The four application region slaves (indices 11–14) are merged by a second AXI-Lite crossbar inside AxiPcieReg and exposed as a single appReadMaster / appWriteMaster pair that crosses to the application clock domain via surf.AxiLiteAsync. Unimplemented or unused crossbar slots respond with AXI_RESP_DECERR.

AXI-Stream DMA Channels

AxiPcieDma instantiates surf’s AxiStreamDmaV2 engine and AxiPcieCrossbar. AxiPcieCrossbar presents DMA_SIZE_G + 2 AXI4 slave ports feeding a single AXI4 master that connects to the PCIe PHY: one descriptor port, up to eight DMA lane ports, and one user general-purpose port. Because the crossbar has a fixed budget of 10 slave ports, DMA_SIZE_G is bounded to 8.

Each DMA lane exposes two AXI-Stream channels to the application:

  • Inbound (IB): data flowing from the host into the FPGA application. The DMA engine reads host DMA buffers over PCIe and drives dmaObMasters toward the application.

  • Outbound (OB): data flowing from the FPGA application to the host.

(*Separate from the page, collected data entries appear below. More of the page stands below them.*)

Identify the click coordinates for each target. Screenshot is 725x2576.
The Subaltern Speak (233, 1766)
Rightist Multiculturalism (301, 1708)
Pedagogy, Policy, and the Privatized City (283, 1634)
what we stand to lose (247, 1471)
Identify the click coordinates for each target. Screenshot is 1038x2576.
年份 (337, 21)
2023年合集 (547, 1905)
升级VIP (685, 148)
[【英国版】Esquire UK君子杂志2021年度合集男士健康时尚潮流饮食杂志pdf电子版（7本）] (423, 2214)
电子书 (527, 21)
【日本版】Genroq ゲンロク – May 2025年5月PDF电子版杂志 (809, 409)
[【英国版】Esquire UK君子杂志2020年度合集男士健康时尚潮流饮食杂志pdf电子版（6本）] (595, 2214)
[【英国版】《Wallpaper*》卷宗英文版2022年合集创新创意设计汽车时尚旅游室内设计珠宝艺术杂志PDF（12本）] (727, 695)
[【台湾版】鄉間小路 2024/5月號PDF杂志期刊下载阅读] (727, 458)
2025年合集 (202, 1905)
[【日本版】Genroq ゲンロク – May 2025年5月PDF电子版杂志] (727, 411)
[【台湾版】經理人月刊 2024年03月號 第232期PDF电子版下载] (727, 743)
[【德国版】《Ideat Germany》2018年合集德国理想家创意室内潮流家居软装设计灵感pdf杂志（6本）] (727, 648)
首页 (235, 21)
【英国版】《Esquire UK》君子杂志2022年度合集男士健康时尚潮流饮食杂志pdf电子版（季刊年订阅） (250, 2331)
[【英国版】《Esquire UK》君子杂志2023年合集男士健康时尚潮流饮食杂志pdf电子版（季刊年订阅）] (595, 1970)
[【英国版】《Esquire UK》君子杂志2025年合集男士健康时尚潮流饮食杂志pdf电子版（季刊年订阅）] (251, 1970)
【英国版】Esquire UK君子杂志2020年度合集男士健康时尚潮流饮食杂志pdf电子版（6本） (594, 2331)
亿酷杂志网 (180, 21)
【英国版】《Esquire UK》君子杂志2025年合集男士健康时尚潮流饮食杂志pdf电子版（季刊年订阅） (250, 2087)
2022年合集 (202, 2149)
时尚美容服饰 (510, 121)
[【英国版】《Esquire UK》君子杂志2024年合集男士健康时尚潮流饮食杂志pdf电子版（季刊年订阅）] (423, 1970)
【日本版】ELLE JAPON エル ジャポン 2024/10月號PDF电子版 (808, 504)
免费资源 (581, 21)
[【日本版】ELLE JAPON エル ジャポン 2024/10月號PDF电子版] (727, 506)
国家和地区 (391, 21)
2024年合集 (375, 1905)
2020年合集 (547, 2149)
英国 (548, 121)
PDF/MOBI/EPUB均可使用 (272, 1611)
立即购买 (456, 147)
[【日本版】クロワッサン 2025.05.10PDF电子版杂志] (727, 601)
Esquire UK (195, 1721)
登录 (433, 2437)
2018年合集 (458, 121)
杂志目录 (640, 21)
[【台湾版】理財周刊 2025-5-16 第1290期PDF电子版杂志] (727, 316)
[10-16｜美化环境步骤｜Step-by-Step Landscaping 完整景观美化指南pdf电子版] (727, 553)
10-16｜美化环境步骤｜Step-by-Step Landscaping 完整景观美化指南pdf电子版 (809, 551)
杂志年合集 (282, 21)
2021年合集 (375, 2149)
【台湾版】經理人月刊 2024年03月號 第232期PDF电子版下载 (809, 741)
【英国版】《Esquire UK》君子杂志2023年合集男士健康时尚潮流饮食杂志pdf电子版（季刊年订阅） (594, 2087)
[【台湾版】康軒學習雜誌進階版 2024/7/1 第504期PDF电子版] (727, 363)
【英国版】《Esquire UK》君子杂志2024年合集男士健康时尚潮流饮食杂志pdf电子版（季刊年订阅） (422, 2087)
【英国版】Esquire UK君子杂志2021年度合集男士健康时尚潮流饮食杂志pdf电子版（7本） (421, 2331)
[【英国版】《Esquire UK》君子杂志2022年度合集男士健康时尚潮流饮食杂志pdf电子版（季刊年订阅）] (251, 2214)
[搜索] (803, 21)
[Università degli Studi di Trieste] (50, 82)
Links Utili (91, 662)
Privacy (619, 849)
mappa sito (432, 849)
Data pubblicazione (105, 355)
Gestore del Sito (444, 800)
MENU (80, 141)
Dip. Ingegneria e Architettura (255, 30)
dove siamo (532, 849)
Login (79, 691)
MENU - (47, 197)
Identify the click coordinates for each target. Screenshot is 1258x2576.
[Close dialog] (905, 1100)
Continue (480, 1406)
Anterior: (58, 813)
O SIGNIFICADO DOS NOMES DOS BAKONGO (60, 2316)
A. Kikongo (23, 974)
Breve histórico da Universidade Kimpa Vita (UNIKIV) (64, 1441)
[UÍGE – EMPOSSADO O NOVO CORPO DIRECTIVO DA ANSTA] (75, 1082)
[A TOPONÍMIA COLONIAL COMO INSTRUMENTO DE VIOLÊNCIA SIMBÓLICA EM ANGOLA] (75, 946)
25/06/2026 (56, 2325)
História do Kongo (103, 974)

The application drives dmaIbMasters into the DMA engine, which writes the data into host DMA buffers over PCIe.

The IB/OB FIFO depth, descriptor back-pressure, and the DMA IRQ path are described in the PCIe DMA Model page.

Board Abstraction: AxiPciePkg and AxiPcieSharedPkg

AxiPciePkg.vhd (one per board, under hardware/<board>/rtl/) defines two compile-time constants that the entire shared RTL parameterizes off:

  • DMA_CLK_FREQ_C — the system clock frequency in Hz (250.0E+6 = 250 MHz on all current boards).

  • AXI_PCIE_CONFIG_C — an AxiConfigType record with four fields: DATA_BYTES_C (bus width, e.g. 32 bytes = 256-bit for KCU1500), ADDR_WIDTH_C (64 bits on all boards), ID_BITS_C (4, meaning up to 16 outstanding AXI IDs / DMA descriptors), and LEN_BITS_C (8, the AXI AWLEN/ARLEN field width).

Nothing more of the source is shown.